Because of the vague language of the document, there has been much scholarly debate over how it should be interpreted. John Maddicott saw the wording as a hostile warning to the new king to avoid the mistakes of his father, or face the consequences. J. R. S. Phillips, on the other hand, took the signatories to be positively inclined towards Edward II. There were others who were more intrinsic in their opposition to the king and Gaveston, primarily the Earl of Warwick. The purpose of the document, in Phillips view, was to present the king with a warning, and hopefully protect him against the more antagonistic members of the nobility.

==Aftermath and transmission==
The Boulogne agreement had little immediate impact, and is notable mostly for its influence on a later document presented in parliament in April that year. In the meanwhile, on 25 February, the king had been crowned. Before the coronation, the king had been forced to include an additional clause in his coronation oath. The king obliged himself to abide by the law, but this exact meaning of this promise was ambiguous. The clause referred to laws the people "shall have chosen" (aura eslu), which left it unclear whether it also included future enactments. At the coronation ceremony that followed, Gaveston acted with such presumption and arrogance as to further alienate the leading magnates.

The document from the April parliament, today referred to as the Declaration of 1308, contained three articles and was presented by the Earl of Lincoln. The first article invoked the so-called "doctrine of capacities": that the subjects of the realm owed allegiance to the institution of the Crown, not to the person of the King. If the King abused his position, it was his subject's duty to correct this, thereby upholding the pledge of the Boulogne agreement to protect the rights of the Crown. The second article was an attack on Gaveston – though he was not mentioned by name – implicitly demanding his renewed exile. The third article referred to the additional clause from the coronation oath. It was here taken to mean that the king had obliged himself to abide by any decisions made by his subjects; past, present or future. The king initially held out against the opposition, but the earls also received support from Philippe IV, who was offended by Edward's apparent preference of Gaveston over Isabella. On 18 May Edward agreed to once again send Gaveston into exile.

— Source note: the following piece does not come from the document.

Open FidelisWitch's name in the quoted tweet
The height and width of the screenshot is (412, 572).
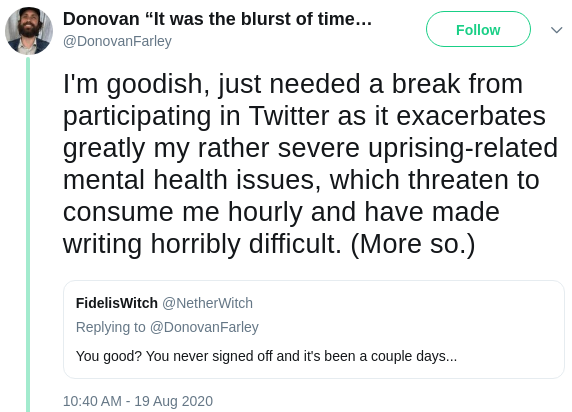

Dugdale both transcribed the Boulogne agreement and made a reference to it, in a footnote in his 1675 Baronage of England. After this the document was absent from history writing for almost three centuries. Dugdale's footnote was mentioned by certain historians, but it was not until 1965 that the document itself was again used as a source, when Noël Denholm-Young quoted a few lines from it in his History and Heraldry: 1254-1310. In 1972, J. R. S. Phillips printed a complete transcription of the Boulogne agreement in his book Aymer de Valence, Earl of Pembroke 1307-1324.